### Supplied records

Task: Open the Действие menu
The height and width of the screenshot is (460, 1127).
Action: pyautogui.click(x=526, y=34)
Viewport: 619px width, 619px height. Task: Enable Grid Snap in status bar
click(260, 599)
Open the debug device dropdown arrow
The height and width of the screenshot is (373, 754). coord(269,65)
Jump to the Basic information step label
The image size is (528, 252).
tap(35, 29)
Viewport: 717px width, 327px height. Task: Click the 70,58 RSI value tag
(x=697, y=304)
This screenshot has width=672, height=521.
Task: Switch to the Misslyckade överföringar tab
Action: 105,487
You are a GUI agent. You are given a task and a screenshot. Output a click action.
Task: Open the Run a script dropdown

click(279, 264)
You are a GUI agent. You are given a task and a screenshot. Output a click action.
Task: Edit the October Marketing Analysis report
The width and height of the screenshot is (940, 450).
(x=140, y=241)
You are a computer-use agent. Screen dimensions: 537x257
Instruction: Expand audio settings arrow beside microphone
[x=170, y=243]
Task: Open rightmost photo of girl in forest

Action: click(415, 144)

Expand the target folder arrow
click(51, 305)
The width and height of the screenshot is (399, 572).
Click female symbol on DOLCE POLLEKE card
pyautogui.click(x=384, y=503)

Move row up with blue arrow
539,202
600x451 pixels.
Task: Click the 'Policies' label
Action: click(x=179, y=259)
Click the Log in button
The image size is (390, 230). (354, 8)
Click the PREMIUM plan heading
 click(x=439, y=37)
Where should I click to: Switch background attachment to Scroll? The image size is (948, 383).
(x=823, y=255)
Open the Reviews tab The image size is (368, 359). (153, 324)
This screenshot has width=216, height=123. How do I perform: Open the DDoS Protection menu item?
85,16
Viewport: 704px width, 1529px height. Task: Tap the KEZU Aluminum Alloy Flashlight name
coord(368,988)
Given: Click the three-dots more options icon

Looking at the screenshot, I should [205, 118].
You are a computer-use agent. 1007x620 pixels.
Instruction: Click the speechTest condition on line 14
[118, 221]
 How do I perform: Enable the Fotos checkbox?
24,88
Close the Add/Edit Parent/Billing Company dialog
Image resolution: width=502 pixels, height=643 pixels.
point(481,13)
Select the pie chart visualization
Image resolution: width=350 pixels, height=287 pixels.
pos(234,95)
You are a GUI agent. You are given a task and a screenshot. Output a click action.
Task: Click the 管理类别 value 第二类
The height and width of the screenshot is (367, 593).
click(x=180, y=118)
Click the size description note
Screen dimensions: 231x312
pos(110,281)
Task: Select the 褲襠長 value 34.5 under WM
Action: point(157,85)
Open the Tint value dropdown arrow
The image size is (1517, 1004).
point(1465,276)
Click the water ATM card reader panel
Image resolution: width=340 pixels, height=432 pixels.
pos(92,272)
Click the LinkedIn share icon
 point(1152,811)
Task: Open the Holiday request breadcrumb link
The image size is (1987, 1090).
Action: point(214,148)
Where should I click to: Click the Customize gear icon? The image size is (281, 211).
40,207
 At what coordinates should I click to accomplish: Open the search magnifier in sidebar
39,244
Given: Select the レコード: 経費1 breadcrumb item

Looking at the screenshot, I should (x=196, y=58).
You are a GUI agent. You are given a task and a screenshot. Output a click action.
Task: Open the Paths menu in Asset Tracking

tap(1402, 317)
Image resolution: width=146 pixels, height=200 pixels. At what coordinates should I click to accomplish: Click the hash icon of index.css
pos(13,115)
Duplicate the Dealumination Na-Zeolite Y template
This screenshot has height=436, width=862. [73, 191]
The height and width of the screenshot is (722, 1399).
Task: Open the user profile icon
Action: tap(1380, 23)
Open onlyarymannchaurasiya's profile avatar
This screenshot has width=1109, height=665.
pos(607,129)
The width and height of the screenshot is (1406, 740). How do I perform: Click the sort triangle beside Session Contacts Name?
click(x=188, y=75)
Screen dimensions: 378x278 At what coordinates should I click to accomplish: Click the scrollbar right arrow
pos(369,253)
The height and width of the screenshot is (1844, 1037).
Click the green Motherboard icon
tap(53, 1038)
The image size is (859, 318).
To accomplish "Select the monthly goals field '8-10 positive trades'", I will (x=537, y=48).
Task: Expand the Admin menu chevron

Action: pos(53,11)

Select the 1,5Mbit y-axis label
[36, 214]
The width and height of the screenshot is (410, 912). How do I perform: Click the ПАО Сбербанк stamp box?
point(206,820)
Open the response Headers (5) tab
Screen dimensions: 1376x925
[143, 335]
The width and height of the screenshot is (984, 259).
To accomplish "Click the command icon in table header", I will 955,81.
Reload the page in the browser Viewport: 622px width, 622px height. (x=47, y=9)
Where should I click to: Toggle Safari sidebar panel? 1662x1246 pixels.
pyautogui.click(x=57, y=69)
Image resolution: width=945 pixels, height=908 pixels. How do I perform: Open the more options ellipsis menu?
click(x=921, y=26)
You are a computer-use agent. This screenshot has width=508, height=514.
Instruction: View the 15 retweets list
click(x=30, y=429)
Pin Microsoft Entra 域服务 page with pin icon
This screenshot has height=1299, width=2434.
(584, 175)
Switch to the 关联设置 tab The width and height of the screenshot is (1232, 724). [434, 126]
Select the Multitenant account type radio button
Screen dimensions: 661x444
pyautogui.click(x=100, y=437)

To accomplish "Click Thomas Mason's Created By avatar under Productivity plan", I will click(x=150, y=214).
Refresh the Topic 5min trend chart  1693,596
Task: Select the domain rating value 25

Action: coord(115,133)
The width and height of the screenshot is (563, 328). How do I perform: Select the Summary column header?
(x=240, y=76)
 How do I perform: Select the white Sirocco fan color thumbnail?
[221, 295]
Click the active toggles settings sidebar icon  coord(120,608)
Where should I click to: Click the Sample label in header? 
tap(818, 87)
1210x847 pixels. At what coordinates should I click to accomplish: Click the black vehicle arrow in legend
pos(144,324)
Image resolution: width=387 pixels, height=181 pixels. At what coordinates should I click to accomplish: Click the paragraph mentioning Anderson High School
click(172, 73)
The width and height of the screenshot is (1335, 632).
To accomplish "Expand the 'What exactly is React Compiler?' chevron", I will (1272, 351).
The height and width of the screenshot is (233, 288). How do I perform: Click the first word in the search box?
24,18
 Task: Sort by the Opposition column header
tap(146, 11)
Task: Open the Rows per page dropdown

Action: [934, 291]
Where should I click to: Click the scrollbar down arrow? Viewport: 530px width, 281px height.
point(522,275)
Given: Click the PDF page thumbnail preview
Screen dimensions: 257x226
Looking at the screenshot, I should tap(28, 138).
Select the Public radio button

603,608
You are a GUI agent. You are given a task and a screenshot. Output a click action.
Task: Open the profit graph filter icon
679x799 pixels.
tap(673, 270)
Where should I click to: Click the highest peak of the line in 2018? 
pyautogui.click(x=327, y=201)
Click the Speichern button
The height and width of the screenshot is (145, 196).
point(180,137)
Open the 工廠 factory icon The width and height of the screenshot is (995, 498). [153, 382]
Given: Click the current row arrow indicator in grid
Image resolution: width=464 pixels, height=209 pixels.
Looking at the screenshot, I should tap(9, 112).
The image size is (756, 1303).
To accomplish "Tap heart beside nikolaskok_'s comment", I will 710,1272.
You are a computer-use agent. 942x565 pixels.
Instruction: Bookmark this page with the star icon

######

What is required:
Please give all the items above again, replacing "Viewport" with "Window" and leaving everything else as it is.

Answer to the problem:
Task: Open the Действие menu
The height and width of the screenshot is (460, 1127).
Action: pyautogui.click(x=526, y=34)
Window: 619px width, 619px height. Task: Enable Grid Snap in status bar
click(260, 599)
Open the debug device dropdown arrow
The height and width of the screenshot is (373, 754). coord(269,65)
Jump to the Basic information step label
The image size is (528, 252).
tap(35, 29)
Window: 717px width, 327px height. Task: Click the 70,58 RSI value tag
(x=697, y=304)
This screenshot has width=672, height=521.
Task: Switch to the Misslyckade överföringar tab
Action: 105,487
You are a GUI agent. You are given a task and a screenshot. Output a click action.
Task: Open the Run a script dropdown

click(279, 264)
You are a GUI agent. You are given a task and a screenshot. Output a click action.
Task: Edit the October Marketing Analysis report
The width and height of the screenshot is (940, 450).
(x=140, y=241)
You are a computer-use agent. Screen dimensions: 537x257
Instruction: Expand audio settings arrow beside microphone
[x=170, y=243]
Task: Open rightmost photo of girl in forest

Action: click(415, 144)

Expand the target folder arrow
click(51, 305)
The width and height of the screenshot is (399, 572).
Click female symbol on DOLCE POLLEKE card
pyautogui.click(x=384, y=503)

Move row up with blue arrow
539,202
600x451 pixels.
Task: Click the 'Policies' label
Action: click(x=179, y=259)
Click the Log in button
The image size is (390, 230). (354, 8)
Click the PREMIUM plan heading
 click(x=439, y=37)
Where should I click to: Switch background attachment to Scroll? The image size is (948, 383).
(x=823, y=255)
Open the Reviews tab The image size is (368, 359). (153, 324)
This screenshot has width=216, height=123. How do I perform: Open the DDoS Protection menu item?
85,16
Window: 704px width, 1529px height. Task: Tap the KEZU Aluminum Alloy Flashlight name
coord(368,988)
Given: Click the three-dots more options icon

Looking at the screenshot, I should [205, 118].
You are a computer-use agent. 1007x620 pixels.
Instruction: Click the speechTest condition on line 14
[118, 221]
 How do I perform: Enable the Fotos checkbox?
24,88
Close the Add/Edit Parent/Billing Company dialog
Image resolution: width=502 pixels, height=643 pixels.
point(481,13)
Select the pie chart visualization
Image resolution: width=350 pixels, height=287 pixels.
pos(234,95)
You are a GUI agent. You are given a task and a screenshot. Output a click action.
Task: Click the 管理类别 value 第二类
The height and width of the screenshot is (367, 593).
click(x=180, y=118)
Click the size description note
Screen dimensions: 231x312
pos(110,281)
Task: Select the 褲襠長 value 34.5 under WM
Action: point(157,85)
Open the Tint value dropdown arrow
The image size is (1517, 1004).
point(1465,276)
Click the water ATM card reader panel
Image resolution: width=340 pixels, height=432 pixels.
pos(92,272)
Click the LinkedIn share icon
 point(1152,811)
Task: Open the Holiday request breadcrumb link
The image size is (1987, 1090).
Action: point(214,148)
Where should I click to: Click the Customize gear icon? The image size is (281, 211).
40,207
 At what coordinates should I click to accomplish: Open the search magnifier in sidebar
39,244
Given: Select the レコード: 経費1 breadcrumb item

Looking at the screenshot, I should (x=196, y=58).
You are a GUI agent. You are given a task and a screenshot. Output a click action.
Task: Open the Paths menu in Asset Tracking

tap(1402, 317)
Image resolution: width=146 pixels, height=200 pixels. At what coordinates should I click to accomplish: Click the hash icon of index.css
pos(13,115)
Duplicate the Dealumination Na-Zeolite Y template
This screenshot has height=436, width=862. [73, 191]
The height and width of the screenshot is (722, 1399).
Task: Open the user profile icon
Action: tap(1380, 23)
Open onlyarymannchaurasiya's profile avatar
This screenshot has width=1109, height=665.
pos(607,129)
The width and height of the screenshot is (1406, 740). How do I perform: Click the sort triangle beside Session Contacts Name?
click(x=188, y=75)
Screen dimensions: 378x278 At what coordinates should I click to accomplish: Click the scrollbar right arrow
pos(369,253)
The height and width of the screenshot is (1844, 1037).
Click the green Motherboard icon
tap(53, 1038)
The image size is (859, 318).
To accomplish "Select the monthly goals field '8-10 positive trades'", I will (x=537, y=48).
Task: Expand the Admin menu chevron

Action: pos(53,11)

Select the 1,5Mbit y-axis label
[36, 214]
The width and height of the screenshot is (410, 912). How do I perform: Click the ПАО Сбербанк stamp box?
point(206,820)
Open the response Headers (5) tab
Screen dimensions: 1376x925
[143, 335]
The width and height of the screenshot is (984, 259).
To accomplish "Click the command icon in table header", I will 955,81.
Reload the page in the browser Window: 622px width, 622px height. (x=47, y=9)
Where should I click to: Toggle Safari sidebar panel? 1662x1246 pixels.
pyautogui.click(x=57, y=69)
Image resolution: width=945 pixels, height=908 pixels. How do I perform: Open the more options ellipsis menu?
click(x=921, y=26)
You are a computer-use agent. This screenshot has width=508, height=514.
Instruction: View the 15 retweets list
click(x=30, y=429)
Pin Microsoft Entra 域服务 page with pin icon
This screenshot has height=1299, width=2434.
(584, 175)
Switch to the 关联设置 tab The width and height of the screenshot is (1232, 724). [434, 126]
Select the Multitenant account type radio button
Screen dimensions: 661x444
pyautogui.click(x=100, y=437)

To accomplish "Click Thomas Mason's Created By avatar under Productivity plan", I will click(x=150, y=214).
Refresh the Topic 5min trend chart  1693,596
Task: Select the domain rating value 25

Action: coord(115,133)
The width and height of the screenshot is (563, 328). How do I perform: Select the Summary column header?
(x=240, y=76)
 How do I perform: Select the white Sirocco fan color thumbnail?
[221, 295]
Click the active toggles settings sidebar icon  coord(120,608)
Where should I click to: Click the Sample label in header? 
tap(818, 87)
1210x847 pixels. At what coordinates should I click to accomplish: Click the black vehicle arrow in legend
pos(144,324)
Image resolution: width=387 pixels, height=181 pixels. At what coordinates should I click to accomplish: Click the paragraph mentioning Anderson High School
click(172, 73)
The width and height of the screenshot is (1335, 632).
To accomplish "Expand the 'What exactly is React Compiler?' chevron", I will (1272, 351).
The height and width of the screenshot is (233, 288). How do I perform: Click the first word in the search box?
24,18
 Task: Sort by the Opposition column header
tap(146, 11)
Task: Open the Rows per page dropdown

Action: [934, 291]
Where should I click to: Click the scrollbar down arrow? Window: 530px width, 281px height.
point(522,275)
Given: Click the PDF page thumbnail preview
Screen dimensions: 257x226
Looking at the screenshot, I should tap(28, 138).
Select the Public radio button

603,608
You are a GUI agent. You are given a task and a screenshot. Output a click action.
Task: Open the profit graph filter icon
679x799 pixels.
tap(673, 270)
Where should I click to: Click the highest peak of the line in 2018? 
pyautogui.click(x=327, y=201)
Click the Speichern button
The height and width of the screenshot is (145, 196).
point(180,137)
Open the 工廠 factory icon The width and height of the screenshot is (995, 498). [153, 382]
Given: Click the current row arrow indicator in grid
Image resolution: width=464 pixels, height=209 pixels.
Looking at the screenshot, I should tap(9, 112).
The image size is (756, 1303).
To accomplish "Tap heart beside nikolaskok_'s comment", I will 710,1272.
You are a computer-use agent. 942x565 pixels.
Instruction: Bookmark this page with the star icon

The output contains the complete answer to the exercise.